18歳から舞台に立ち、その後『花子とアン』『おっさんずラブ』などのドラマや映像作品でも存在感を示す俳優・吉田鋼太郎。近年では演出家としても活躍する彼の、人生における「THE CHANGE」とはーー。【第2回/全2回】

吉田鋼太郎 撮影/イシワタフミアキ

 僕は役者として舞台に立つときもあれば、演出家として舞台の袖から見守るときもあります。演出するうえで一番大事なのは、自分が何をやりたいのかっていうことを、出演者やスタッフにちゃんと分かってもらうこと。

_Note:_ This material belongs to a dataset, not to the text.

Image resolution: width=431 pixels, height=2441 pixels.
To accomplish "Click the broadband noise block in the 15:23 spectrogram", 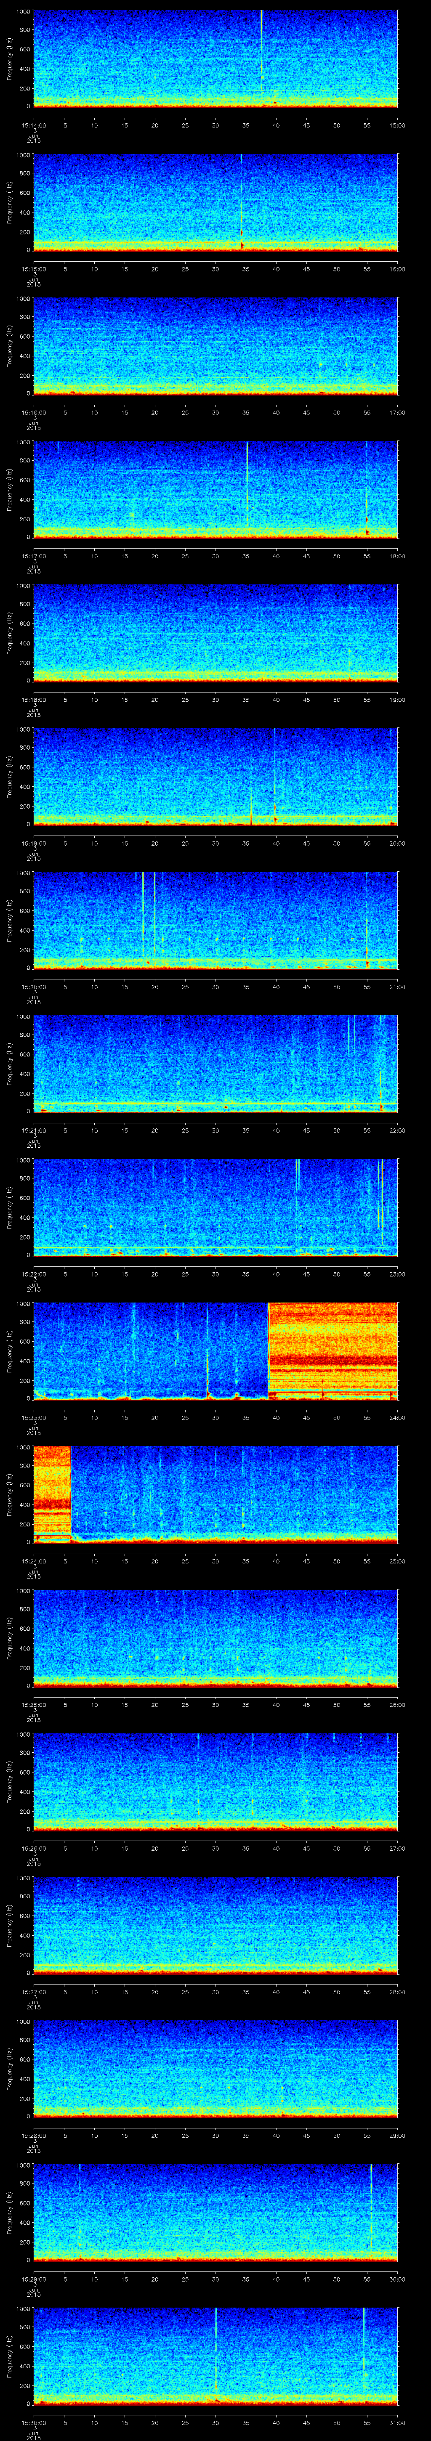I will pos(332,1350).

 ひとつの台本があって、それを読めば、「だいたいみんなが考えていることは一緒だろう」と思ったら大間違いなんです。みんな、まったく違うことを考えているんですよ。

 演出家はみんなが考えている以上のことを細かく考えないといけない。そして、その考えていることはどういうことなのかを噛み砕いて「僕にはこういうことが書いてあるように読める。そういったことも踏まえて演じてほしい」と、細かく丁寧に伝えています。

 その人が演じる人物が、髪型はこうで、どういう服が好きで、どういう人生を送ってきたか……そこまでは必要ないだろうっていうところまで細かく丁寧に説明しないと、絶対に分かってもらえないんですよね。で、分かってもらえないままやると、現場が大混乱に陥ったりするわけですよ。このことは演出家としてはとても心掛けています。

 ただ、それを伝える時間が長いと他の稽古をする時間がなくなっちゃうので、いかに簡潔に伝えるかということで言葉の表現力が必要になってくるんですね。その表現力には多くの引き出しを持っていなきゃいけないと、常に思っています。